If desktop, would the $500 have to include the monitor, keyboard, mouse, speakers, etc...? Or just the computer by itself?

Would you be willing to build one yourself? If not, I'd pass on eMachine computers. Check out what kind of deals DELL has.


----------



## RMThompson (Feb 5, 2009)

Samanax said:


> Desktop or laptop?
> 
> If desktop, would the $500 have to include the monitor, keyboard, mouse, speakers, etc...? Or just the computer by itself?
> 
> Would you be willing to build one yourself? If not, I'd pass on eMachine computers. Check out what kind of deals DELL has.


 
I cannot build one for that cheap, I CAN build them, but I don't think I can TOUCH that


----------



## Christie Photo (Feb 6, 2009)

I found this one at New Egg.

-Pete


----------



## MikeBcos (Feb 6, 2009)

I have that same emachine, Photoshop CS4 opens in 4 seconds on it. I don't know about the quality of the monitor, I didn't get that, but the PC itself is good.


----------



## RMThompson (Feb 6, 2009)

Hey all.

Went to Best Buy to buy that machine, or another they had in their ad for a bit more.

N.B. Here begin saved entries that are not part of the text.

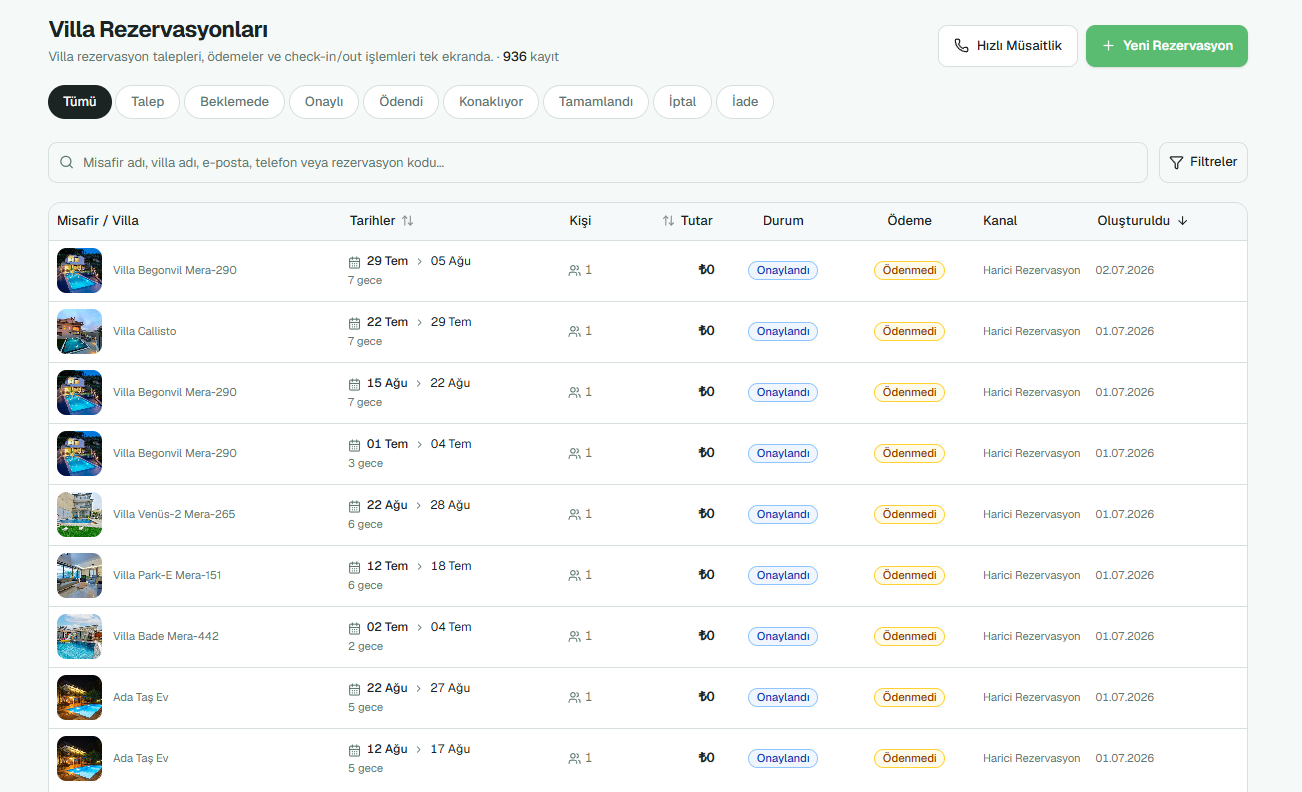
Task: Open the Filtreler panel
Action: 1203,162
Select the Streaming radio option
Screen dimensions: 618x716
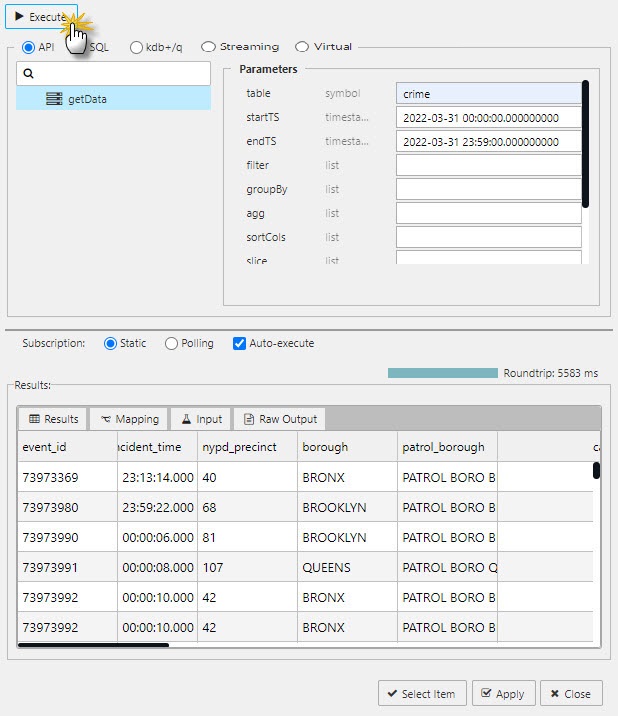pyautogui.click(x=208, y=46)
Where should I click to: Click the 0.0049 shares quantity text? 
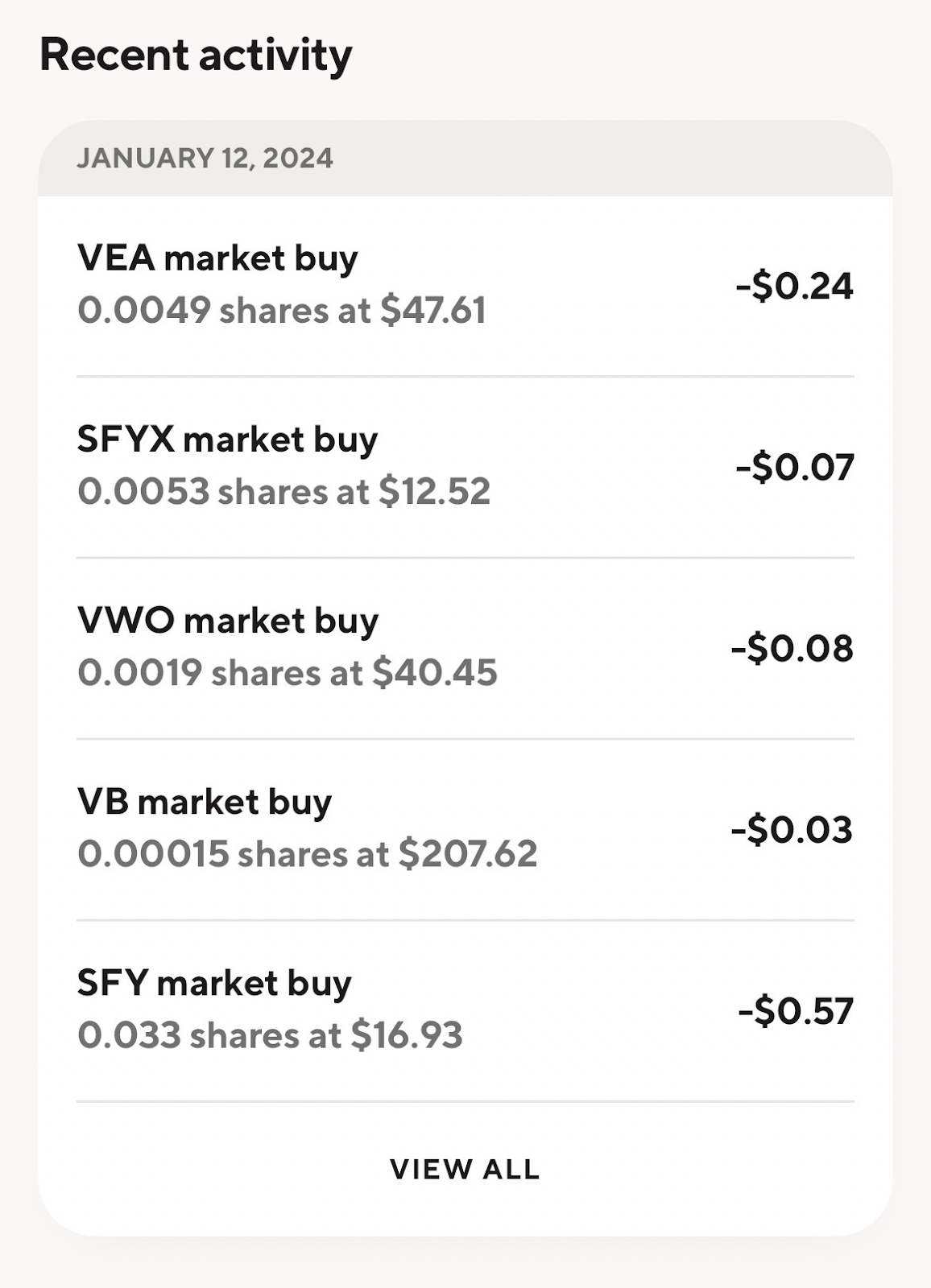[143, 311]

Of course they were out of them, and I got upset, and in the end ended up talking the sales guy into giving me a better computer for the same money:

HP - Pavilion Desktop with AMD Phenom&#153; X4 9150e Quad-Core Processor - a6700y

Quad Core, 500 gigs of HD. A little less on the RAM, but it shouldn't make much of a difference.


----------



## Christie Photo (Feb 6, 2009)

Congrats!  New stuff...   cool!!


----------



## MikeBcos (Feb 6, 2009)

RMThompson said:


> Hey all.
> 
> Went to Best Buy to buy that machine, or another they had in their ad for a bit more.
> 
> ...



Funny! I went to Best Buy last night to buy my wife one of the emachines, they were out so we ended up with a slightly better Acer for the same money! 

Congrats on the new computer!


----------



## jseoung (Feb 6, 2009)

why not get the mac mini!!???


----------



## MikeBcos (Feb 6, 2009)

jseoung said:


> why not get the mac mini!!???




The Mac Mini we have at work is a total slug when it comes to Adobe products, Photoshop about grinds it to a halt.


----------



## RMThompson (Feb 6, 2009)

I know Macs are the ultimate computer for the everyman, but I just feel they are overpriced and still underused in the community.


----------



## Mike_E (Feb 6, 2009)

Try one of these  Asus M2N68-AM AMD Barebone Kit - GeForce 7025, Athlon X2 5000+, 2GB DDR2-667, 250GB SATA II, ATX Mid Tower Case, 450 Watt Power Supply at TigerDirect.com , 2 gigs more Ram and a monitor.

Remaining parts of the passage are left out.